### Do this
Pick out every line in the entries below that contains the word "dimensions", and copy each of those lines in full. Match the case exactly.
---- Given records
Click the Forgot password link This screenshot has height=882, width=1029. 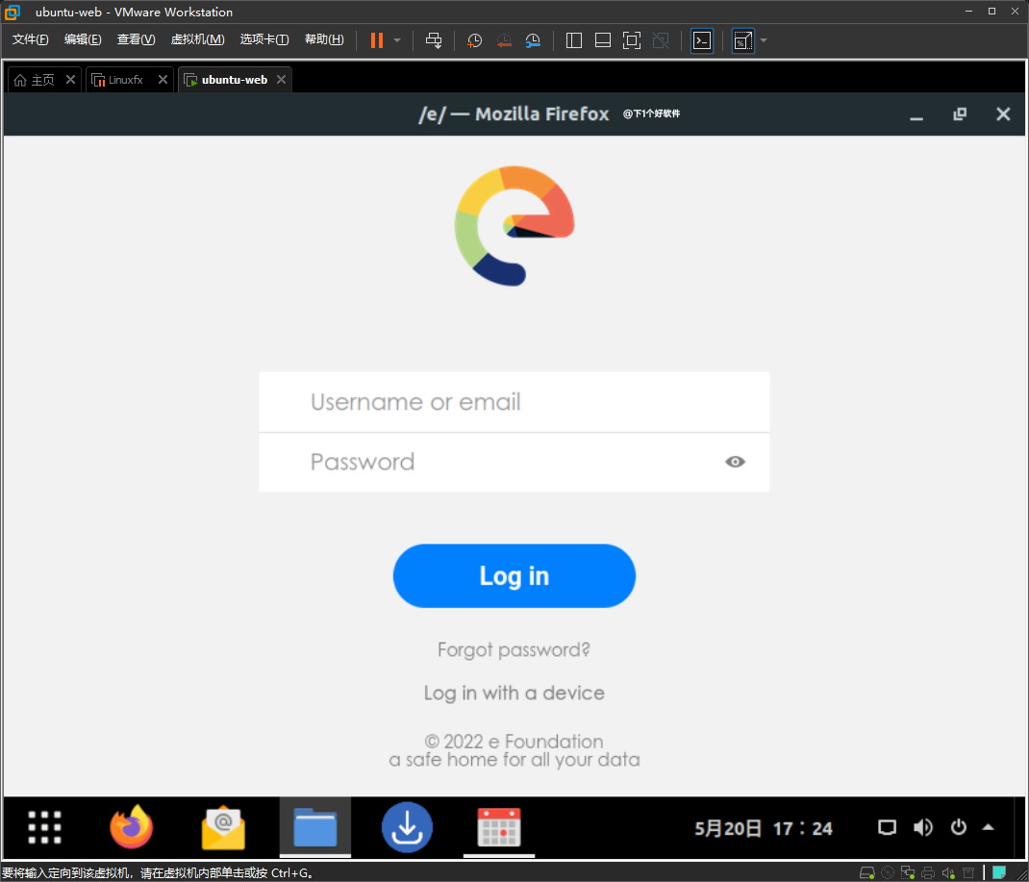click(514, 649)
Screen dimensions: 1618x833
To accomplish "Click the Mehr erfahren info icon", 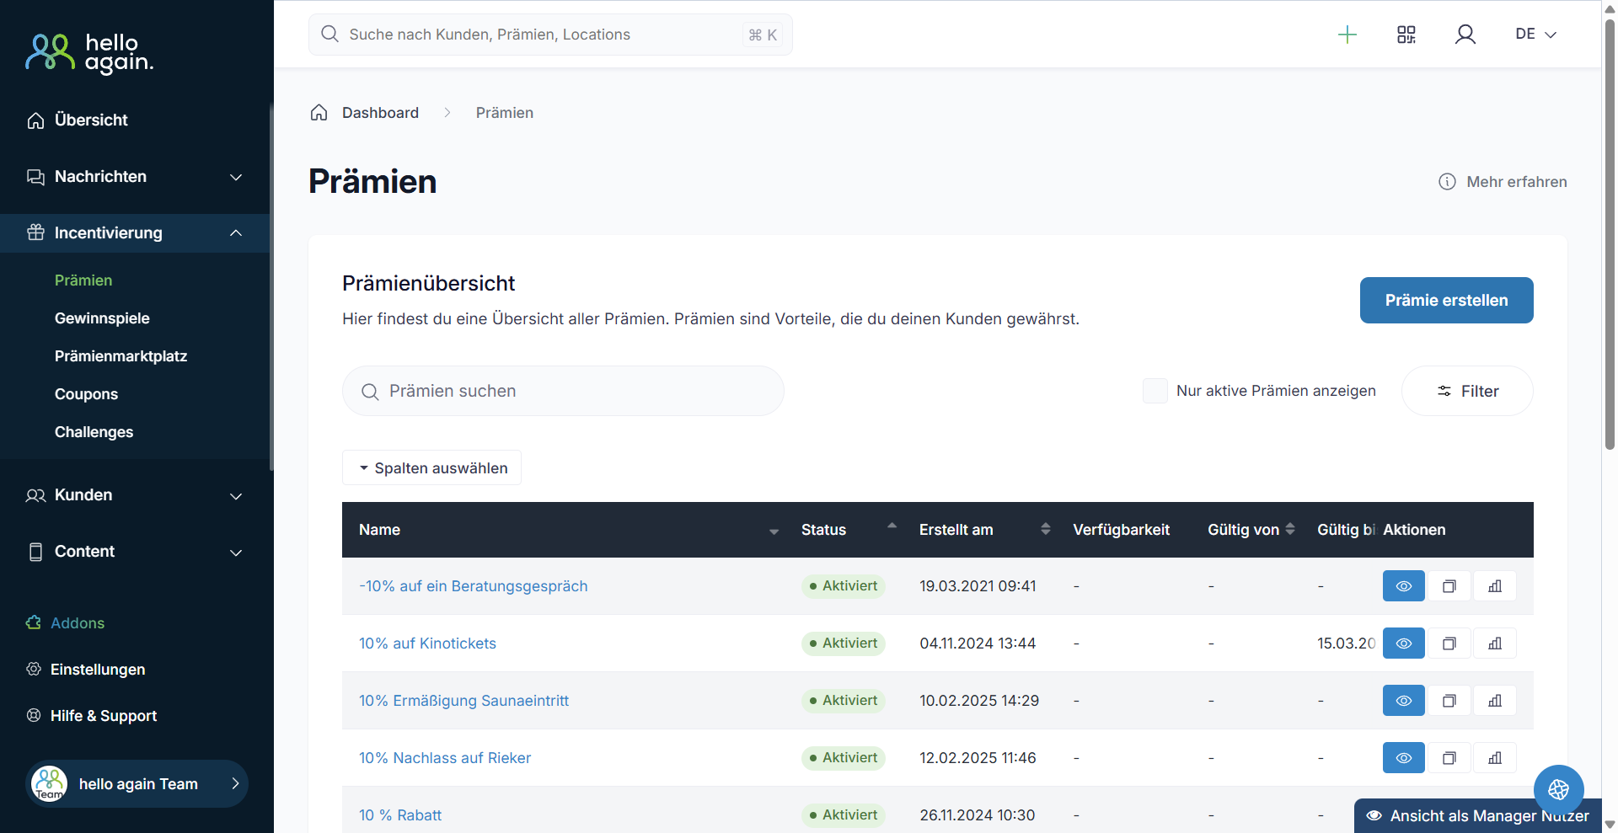I will 1447,182.
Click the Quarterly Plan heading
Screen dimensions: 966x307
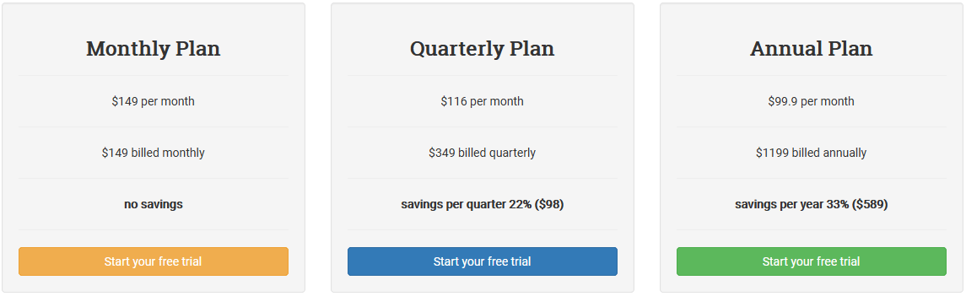pos(483,49)
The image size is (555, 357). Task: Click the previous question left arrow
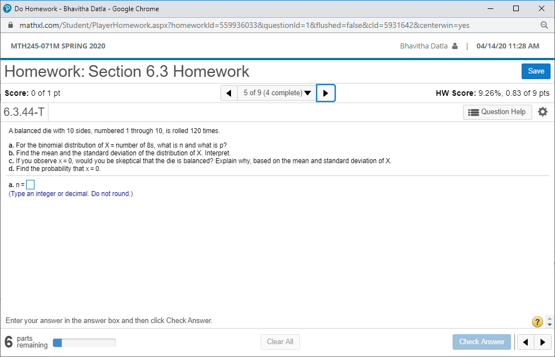coord(229,93)
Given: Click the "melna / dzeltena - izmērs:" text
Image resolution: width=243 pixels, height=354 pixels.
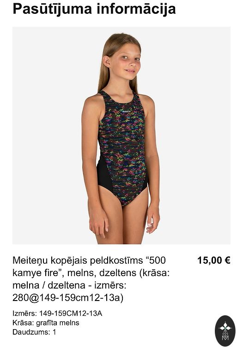Looking at the screenshot, I should point(69,285).
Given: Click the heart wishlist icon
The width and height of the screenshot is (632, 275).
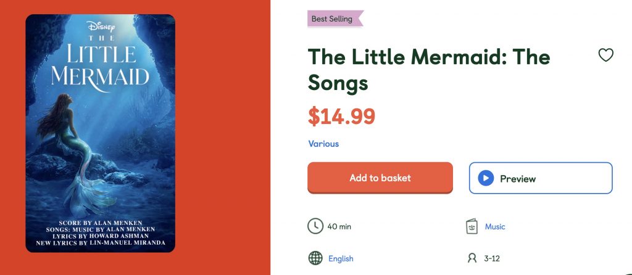Looking at the screenshot, I should (x=606, y=55).

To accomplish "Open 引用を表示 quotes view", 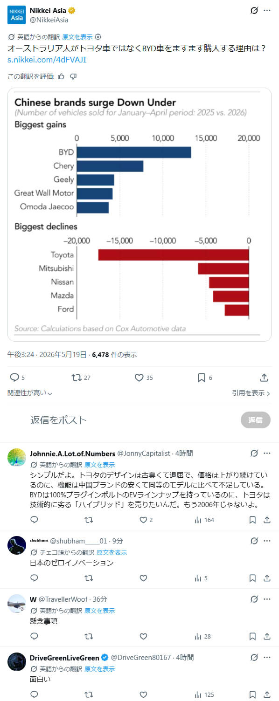I will point(251,393).
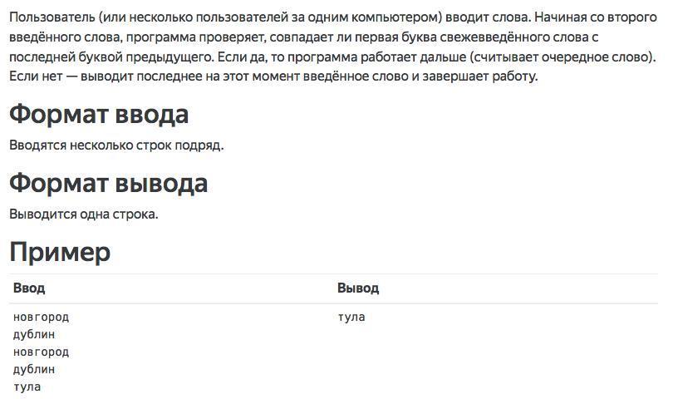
--------
### Result of the exercise
Screen dimensions: 1618x833
Screen dimensions: 966x307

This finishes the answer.